Exercise brief. Print the lines of the listing below verbatim, from the start of the listing through the line containing "I will coord(632,46).".

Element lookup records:
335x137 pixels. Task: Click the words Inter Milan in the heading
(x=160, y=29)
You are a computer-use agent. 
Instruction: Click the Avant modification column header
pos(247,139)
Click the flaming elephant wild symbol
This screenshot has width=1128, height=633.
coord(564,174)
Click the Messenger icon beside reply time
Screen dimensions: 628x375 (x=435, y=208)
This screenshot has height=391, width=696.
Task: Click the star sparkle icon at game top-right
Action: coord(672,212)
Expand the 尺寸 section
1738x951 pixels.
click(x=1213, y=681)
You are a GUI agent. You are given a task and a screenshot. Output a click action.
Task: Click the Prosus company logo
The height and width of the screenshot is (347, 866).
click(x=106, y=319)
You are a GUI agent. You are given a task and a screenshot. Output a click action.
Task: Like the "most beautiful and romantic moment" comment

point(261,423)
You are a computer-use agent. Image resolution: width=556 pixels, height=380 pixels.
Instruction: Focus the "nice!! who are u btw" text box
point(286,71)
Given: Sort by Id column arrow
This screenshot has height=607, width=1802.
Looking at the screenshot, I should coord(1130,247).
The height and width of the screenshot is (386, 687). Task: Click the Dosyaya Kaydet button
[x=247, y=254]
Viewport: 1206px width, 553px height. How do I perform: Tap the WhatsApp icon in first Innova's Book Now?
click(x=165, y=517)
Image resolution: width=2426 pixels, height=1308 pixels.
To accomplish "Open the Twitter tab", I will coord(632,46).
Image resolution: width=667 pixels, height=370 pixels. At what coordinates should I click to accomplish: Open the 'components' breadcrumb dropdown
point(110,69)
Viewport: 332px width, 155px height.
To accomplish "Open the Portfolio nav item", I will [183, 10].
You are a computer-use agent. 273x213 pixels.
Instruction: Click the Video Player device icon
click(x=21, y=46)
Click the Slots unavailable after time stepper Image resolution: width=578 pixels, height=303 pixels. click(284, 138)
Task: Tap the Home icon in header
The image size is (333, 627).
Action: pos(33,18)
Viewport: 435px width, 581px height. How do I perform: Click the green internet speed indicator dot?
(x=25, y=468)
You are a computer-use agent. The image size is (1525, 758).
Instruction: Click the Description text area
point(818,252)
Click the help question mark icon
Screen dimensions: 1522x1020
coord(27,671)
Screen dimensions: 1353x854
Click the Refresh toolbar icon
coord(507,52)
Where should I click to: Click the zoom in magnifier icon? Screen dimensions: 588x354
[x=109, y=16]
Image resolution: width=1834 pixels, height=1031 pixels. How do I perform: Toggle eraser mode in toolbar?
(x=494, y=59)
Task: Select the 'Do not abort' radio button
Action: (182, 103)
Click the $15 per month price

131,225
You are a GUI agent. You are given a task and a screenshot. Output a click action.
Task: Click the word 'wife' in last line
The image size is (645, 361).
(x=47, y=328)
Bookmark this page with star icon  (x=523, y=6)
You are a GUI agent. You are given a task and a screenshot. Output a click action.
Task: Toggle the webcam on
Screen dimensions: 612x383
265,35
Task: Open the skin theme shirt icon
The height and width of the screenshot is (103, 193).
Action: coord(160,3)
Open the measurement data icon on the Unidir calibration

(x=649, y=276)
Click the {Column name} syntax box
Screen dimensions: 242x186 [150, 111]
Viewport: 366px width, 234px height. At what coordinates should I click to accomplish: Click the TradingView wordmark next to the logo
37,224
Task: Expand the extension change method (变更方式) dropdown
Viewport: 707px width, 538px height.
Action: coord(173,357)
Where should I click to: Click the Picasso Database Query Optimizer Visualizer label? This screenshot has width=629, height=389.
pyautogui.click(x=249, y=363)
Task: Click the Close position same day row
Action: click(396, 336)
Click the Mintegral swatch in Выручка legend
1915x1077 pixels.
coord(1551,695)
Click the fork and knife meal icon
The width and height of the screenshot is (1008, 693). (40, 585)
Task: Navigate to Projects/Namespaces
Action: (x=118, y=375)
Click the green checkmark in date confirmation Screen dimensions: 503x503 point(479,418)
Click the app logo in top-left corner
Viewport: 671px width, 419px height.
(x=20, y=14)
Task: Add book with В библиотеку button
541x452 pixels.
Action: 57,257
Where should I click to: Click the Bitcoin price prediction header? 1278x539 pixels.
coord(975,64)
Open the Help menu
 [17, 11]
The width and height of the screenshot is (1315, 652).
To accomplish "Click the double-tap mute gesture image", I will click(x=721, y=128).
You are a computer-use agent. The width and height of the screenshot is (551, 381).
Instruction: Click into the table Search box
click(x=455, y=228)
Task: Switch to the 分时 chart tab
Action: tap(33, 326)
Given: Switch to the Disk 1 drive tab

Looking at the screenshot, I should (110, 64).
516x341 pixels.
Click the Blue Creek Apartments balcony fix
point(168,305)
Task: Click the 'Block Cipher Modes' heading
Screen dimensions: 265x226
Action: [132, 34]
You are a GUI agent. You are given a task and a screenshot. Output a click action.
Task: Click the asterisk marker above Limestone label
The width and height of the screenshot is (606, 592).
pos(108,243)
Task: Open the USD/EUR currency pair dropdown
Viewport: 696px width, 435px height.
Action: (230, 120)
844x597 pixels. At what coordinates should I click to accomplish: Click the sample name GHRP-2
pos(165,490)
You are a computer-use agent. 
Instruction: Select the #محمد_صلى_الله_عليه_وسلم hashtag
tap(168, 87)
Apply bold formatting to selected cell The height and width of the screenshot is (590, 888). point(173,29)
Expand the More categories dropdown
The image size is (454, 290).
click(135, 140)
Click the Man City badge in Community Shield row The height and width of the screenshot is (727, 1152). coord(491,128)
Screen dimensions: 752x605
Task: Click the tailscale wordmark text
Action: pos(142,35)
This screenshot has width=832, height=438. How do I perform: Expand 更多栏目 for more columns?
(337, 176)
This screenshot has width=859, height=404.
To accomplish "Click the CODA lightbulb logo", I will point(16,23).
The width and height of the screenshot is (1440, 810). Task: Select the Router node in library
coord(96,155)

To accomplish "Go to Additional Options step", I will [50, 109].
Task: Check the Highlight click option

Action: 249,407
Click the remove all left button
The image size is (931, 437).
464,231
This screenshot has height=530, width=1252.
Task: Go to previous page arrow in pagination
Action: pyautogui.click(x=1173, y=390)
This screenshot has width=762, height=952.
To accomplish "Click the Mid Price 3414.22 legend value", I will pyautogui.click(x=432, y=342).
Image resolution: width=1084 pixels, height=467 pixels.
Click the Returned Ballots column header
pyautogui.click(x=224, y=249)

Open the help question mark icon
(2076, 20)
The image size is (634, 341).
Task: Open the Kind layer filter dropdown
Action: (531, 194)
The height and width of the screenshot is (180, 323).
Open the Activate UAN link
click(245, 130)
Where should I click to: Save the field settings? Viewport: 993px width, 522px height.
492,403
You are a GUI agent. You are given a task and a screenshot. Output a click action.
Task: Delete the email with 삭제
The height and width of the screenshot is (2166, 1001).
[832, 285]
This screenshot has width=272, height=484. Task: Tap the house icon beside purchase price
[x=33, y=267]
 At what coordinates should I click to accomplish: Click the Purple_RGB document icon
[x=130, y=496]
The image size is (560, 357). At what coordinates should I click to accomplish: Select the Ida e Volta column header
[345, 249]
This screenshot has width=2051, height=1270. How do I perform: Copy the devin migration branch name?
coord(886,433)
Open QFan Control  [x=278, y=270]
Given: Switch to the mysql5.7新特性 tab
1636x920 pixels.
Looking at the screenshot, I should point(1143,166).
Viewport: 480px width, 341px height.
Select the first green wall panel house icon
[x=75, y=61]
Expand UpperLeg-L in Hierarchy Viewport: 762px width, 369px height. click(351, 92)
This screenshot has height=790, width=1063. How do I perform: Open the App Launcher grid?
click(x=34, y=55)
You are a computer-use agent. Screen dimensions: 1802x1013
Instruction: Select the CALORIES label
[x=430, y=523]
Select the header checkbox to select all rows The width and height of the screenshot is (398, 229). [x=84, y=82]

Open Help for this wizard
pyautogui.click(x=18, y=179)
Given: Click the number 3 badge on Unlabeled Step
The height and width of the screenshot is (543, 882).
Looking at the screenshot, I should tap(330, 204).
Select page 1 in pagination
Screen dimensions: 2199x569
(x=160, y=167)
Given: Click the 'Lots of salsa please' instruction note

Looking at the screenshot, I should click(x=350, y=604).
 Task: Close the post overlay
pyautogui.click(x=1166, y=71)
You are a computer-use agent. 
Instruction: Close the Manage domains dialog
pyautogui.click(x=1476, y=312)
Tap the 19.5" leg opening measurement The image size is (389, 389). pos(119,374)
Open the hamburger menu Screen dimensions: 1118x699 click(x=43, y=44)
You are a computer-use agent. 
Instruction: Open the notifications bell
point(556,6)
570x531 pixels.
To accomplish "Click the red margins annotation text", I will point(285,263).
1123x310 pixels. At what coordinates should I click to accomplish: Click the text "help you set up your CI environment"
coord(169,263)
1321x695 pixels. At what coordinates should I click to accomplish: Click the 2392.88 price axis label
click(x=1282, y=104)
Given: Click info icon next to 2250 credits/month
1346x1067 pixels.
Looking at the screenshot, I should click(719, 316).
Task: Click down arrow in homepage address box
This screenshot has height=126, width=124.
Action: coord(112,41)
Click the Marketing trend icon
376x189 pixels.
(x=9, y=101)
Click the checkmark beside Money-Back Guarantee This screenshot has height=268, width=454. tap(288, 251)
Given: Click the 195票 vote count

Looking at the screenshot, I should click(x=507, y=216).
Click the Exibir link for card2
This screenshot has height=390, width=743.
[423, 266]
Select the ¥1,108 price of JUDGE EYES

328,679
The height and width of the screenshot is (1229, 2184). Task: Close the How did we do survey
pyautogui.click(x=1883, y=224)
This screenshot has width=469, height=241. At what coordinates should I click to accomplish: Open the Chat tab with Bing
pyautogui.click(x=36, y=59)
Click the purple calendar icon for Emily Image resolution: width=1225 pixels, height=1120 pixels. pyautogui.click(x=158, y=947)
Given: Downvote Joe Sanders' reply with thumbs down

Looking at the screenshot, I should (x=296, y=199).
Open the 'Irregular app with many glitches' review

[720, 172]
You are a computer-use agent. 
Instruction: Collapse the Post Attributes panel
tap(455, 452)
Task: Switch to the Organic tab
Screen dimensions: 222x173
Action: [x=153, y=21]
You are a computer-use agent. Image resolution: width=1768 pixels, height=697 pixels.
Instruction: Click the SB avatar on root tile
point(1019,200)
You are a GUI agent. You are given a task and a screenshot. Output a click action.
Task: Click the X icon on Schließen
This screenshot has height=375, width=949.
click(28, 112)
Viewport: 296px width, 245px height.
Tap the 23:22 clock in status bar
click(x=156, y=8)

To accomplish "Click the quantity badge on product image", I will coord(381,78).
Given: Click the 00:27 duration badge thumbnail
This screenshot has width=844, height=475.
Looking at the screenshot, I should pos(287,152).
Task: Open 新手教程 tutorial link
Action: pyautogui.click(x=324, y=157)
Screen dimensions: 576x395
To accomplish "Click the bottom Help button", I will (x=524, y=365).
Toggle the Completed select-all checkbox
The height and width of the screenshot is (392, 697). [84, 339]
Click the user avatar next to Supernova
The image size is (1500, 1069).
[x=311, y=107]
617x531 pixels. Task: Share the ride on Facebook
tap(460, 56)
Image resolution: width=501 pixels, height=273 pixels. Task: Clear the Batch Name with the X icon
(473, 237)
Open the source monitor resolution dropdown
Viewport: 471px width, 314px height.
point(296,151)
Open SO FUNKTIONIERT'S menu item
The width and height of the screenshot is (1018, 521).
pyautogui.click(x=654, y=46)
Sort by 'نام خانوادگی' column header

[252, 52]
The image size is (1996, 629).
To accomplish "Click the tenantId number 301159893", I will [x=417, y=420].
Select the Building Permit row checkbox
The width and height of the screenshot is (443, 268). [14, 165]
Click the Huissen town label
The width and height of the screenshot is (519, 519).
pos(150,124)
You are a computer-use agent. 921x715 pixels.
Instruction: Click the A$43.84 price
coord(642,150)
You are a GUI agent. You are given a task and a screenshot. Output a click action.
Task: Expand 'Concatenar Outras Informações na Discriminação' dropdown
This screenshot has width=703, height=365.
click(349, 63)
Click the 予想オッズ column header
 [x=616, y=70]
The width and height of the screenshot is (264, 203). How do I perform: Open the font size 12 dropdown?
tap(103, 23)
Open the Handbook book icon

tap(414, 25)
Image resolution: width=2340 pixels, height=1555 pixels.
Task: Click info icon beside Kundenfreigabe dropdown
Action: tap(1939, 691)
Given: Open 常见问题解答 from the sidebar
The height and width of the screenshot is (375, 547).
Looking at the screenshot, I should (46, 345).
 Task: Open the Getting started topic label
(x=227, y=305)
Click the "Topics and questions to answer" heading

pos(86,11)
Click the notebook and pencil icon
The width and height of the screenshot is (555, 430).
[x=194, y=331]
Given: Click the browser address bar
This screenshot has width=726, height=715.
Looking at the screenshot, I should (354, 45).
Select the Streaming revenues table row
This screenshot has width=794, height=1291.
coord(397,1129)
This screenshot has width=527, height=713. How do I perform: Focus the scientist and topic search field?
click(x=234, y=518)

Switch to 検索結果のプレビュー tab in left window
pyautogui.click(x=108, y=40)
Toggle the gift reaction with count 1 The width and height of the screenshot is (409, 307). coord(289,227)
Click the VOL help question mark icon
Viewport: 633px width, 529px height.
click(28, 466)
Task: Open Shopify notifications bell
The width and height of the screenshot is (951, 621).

Response to the task.
335x137 pixels. Task: Click the words Inter Milan in the heading
(x=160, y=29)
You are a computer-use agent. 
Instruction: Click the Avant modification column header
pos(247,139)
Click the flaming elephant wild symbol
This screenshot has width=1128, height=633.
coord(564,174)
Click the Messenger icon beside reply time
Screen dimensions: 628x375 (x=435, y=208)
This screenshot has height=391, width=696.
Task: Click the star sparkle icon at game top-right
Action: coord(672,212)
Expand the 尺寸 section
1738x951 pixels.
click(x=1213, y=681)
You are a GUI agent. You are given a task and a screenshot. Output a click action.
Task: Click the Prosus company logo
The height and width of the screenshot is (347, 866).
click(x=106, y=319)
You are a GUI agent. You are given a task and a screenshot. Output a click action.
Task: Like the "most beautiful and romantic moment" comment

point(261,423)
You are a computer-use agent. Image resolution: width=556 pixels, height=380 pixels.
Instruction: Focus the "nice!! who are u btw" text box
point(286,71)
Given: Sort by Id column arrow
This screenshot has height=607, width=1802.
Looking at the screenshot, I should coord(1130,247).
The height and width of the screenshot is (386, 687). Task: Click the Dosyaya Kaydet button
[x=247, y=254]
Viewport: 1206px width, 553px height. How do I perform: Tap the WhatsApp icon in first Innova's Book Now?
click(x=165, y=517)
Image resolution: width=2426 pixels, height=1308 pixels.
To accomplish "Open the Twitter tab", I will coord(632,46).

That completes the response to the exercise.